And the judges aren't fundamentalist Republican Talibani.
 
Kamala is the pro-gay marriage one and she said she would not.

Stupid, stupid.

She should let the idiots defending it now be ruled without standing, then file a blank appeal. The Ninth would then hear it without supporting arguments, Olsen and Boies would do an excellent tag-team presentation, the Ninth would toss Prop 8 in the trash bin...

and that's the time to not appeal. The whole bloody western end of the U.S. would benefit, an untrustworthy SCOTUS wouldn't get to rule, and then it would be time to pick another district where the court would be likely to be favorable, and do it again.

THAT would be helpful. Leaving it applying just to California would not.
And no, I don't have any prospects here, so this isn't self-interest. Though I have met some lovely couples I'd be thrilled to go blow bubbles at/for.
 
If the appeals court upholds Judge Walker's ruling, does that mean that gay marriage would then be legal in just CA or in all the states in the 9th Circuit?
 
Yes, however they are also saying the Bush appointee is kind of moderate as well, despite graduating from BYU.

He previously ruled against a student who sued a school because a professor didn't like his anti-gay evangelizing.

◆ ◆ ◆ ◆ ◆

_BRIEF:_ Carry on the discussion above about the Prop 8 appeal, starting after its last sentence.

Records from a pointing dataset
◆ ◆ ◆ ◆ ◆

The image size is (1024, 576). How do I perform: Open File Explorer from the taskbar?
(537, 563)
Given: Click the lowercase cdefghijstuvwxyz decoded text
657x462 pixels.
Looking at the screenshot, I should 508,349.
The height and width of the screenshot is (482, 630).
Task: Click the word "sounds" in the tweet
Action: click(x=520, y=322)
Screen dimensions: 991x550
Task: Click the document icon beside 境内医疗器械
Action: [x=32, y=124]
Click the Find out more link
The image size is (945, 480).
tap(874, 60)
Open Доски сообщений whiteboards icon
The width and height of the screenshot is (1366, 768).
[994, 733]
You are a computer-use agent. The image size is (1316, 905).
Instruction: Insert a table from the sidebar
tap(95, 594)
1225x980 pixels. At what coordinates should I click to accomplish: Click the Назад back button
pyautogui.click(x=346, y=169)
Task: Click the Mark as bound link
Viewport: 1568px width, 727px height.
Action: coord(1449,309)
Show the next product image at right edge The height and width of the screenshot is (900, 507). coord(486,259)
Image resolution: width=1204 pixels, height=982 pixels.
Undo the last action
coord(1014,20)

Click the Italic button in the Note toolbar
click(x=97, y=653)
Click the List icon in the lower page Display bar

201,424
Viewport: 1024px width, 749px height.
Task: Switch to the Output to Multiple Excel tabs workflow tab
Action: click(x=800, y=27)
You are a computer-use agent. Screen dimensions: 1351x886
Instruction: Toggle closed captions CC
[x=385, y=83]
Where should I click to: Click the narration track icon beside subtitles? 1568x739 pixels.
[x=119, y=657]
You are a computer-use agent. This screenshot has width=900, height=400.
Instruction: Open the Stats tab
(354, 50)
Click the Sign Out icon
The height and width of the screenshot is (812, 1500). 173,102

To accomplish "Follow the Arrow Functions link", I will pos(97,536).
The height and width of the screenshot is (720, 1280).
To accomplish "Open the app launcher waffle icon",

◆ ◆ ◆ ◆ ◆

_SOLVED EXERCISE:_
http://scholar.google.com/scholar_case?case=13019940652301985760&hl=en&as_sdt=2&as_vis=1&oi=scholarr

Also he ruled to deny standing to the Campaign for CA Families (a yes on prop8 group) in this case.

I think this shows that even though he went to a mormon school, he's at least certainly not a FRC/NOM type.
 
Regarding the constitutionality, I think Olson/Boies have this thing locked up. Their arguments are nothing short of superb, their logic is flawless.
 
It depends on what grounds.

I think if the circuit court rules based on equal protection then it would stand that similar bans in Hawaii, Alaska, Washington, Oregon, Montana, Idaho, Arizona, Guam, and the Mariana Islands would be practically unenforceable.

So it is a case where if they rule on the standing issue (that the defendents-interveners are denied standing) then it would only apply to CA because Judge Walker's district court ruling is only valid in CA, and if they affirm the decision on the merits then it would apply to all states in the 9th?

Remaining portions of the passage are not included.